*WORK REQUEST*: Check every line below for the string "screenshot", and copy the lines that contain it.

··· EXERCISE INPUT ···

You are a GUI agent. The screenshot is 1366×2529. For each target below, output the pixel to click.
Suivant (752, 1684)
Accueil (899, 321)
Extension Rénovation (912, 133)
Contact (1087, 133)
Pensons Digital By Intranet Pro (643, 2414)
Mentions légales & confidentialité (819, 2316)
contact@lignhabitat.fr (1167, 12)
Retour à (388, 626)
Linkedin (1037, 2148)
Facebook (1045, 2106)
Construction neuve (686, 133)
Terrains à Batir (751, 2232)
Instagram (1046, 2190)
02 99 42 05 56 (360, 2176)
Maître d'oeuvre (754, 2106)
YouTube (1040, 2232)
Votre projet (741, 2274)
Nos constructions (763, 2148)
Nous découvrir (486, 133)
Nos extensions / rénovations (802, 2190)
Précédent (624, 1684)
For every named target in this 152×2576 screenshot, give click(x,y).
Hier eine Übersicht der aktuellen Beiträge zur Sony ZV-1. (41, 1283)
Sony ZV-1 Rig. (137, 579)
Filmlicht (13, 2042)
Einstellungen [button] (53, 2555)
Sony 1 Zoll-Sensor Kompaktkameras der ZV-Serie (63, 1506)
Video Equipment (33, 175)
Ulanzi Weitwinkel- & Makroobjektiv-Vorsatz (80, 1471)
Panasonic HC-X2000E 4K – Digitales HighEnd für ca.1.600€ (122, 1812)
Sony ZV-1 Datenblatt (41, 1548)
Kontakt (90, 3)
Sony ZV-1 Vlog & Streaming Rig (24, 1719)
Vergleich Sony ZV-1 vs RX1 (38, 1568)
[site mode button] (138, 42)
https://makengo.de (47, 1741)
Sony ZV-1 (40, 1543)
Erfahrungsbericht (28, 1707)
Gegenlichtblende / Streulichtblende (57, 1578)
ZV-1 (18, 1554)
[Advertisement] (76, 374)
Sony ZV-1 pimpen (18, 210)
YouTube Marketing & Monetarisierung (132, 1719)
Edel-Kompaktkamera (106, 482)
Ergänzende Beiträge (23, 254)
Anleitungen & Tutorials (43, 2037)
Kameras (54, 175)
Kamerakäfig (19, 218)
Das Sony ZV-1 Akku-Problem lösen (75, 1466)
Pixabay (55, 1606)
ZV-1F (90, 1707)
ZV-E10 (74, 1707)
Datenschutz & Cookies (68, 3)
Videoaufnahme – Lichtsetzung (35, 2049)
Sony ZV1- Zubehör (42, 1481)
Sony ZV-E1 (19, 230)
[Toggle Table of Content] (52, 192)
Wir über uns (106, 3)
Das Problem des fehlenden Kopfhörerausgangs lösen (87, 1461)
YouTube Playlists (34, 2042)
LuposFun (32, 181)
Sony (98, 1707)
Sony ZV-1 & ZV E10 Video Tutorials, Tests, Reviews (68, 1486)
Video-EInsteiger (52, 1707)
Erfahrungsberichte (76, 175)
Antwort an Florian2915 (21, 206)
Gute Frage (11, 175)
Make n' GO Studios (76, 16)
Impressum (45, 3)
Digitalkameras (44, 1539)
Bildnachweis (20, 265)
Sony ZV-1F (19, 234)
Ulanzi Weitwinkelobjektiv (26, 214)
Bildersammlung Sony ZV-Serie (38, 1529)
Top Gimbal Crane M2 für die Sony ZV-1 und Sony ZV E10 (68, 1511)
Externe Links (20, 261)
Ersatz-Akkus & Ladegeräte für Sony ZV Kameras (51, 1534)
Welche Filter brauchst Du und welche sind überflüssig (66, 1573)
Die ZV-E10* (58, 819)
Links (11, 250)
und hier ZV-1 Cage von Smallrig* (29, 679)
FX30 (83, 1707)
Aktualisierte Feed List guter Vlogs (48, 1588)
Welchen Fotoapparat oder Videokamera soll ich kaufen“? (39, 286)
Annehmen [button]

···

*YOUR RESPONSE*:
You are a GUI agent. The screenshot is 1366×2529. For each target below, output the pixel to click.
For every named target in this 152×2576 screenshot, give click(x,y).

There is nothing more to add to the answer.